RMSF Implementation Verification

PolyzyMD uses a custom NumPy-based RMSF implementation rather than MDAnalysis’s built-in RMSF analysis class. This page documents the 3-way benchmark that validates the custom implementation against two industry-standard tools.

Why a Custom Implementation?

MDAnalysis provides a built-in RMSF class, but it cannot support two features PolyzyMD requires:

  1. Autocorrelation-based frame subsampling. PolyzyMD identifies statistically independent frames via autocorrelation analysis (following Grossfield et al., 2018), producing arbitrary non-uniform frame indices. MDAnalysis’s RMSF class only accepts uniform start/stop/step slicing.

  2. External reference positions. In external reference mode, RMSF is computed as deviations from a crystal structure’s atomic positions rather than the trajectory’s own average. MDAnalysis’s RMSF class always uses the trajectory average internally.

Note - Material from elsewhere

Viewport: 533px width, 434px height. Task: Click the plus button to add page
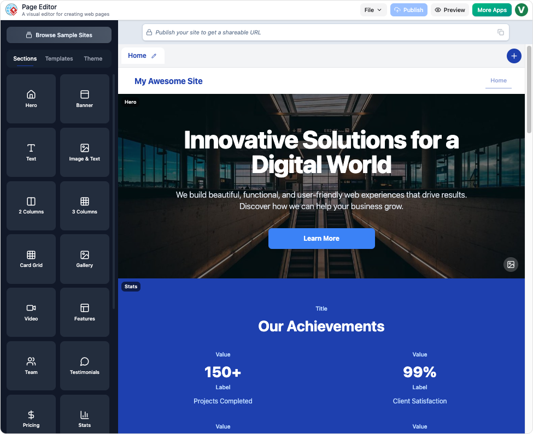point(514,56)
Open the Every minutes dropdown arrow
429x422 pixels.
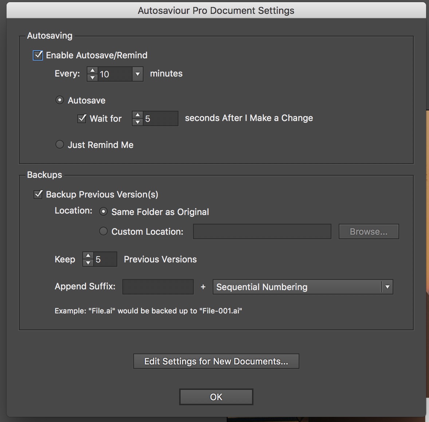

The core computation is mathematically identical across all implementations:

\[ \text{RMSF}_i = \sqrt{\frac{1}{N}\sum_{t=1}^{N} \left|\mathbf{r}_i(t) - \mathbf{r}_i^{\text{ref}}\right|^2} \]

Source Code

The RMSF and RMSD calculations now live in the RMSF plugin class:

  • RMSF + RMSD workflow: RMSFAnalysis.compute_replicate() in src/polyzymd/analyses/rmsf/__init__.py. The method performs the same two-pass RMSF logic and internal RMSD timeseries calculation for autocorrelation analysis.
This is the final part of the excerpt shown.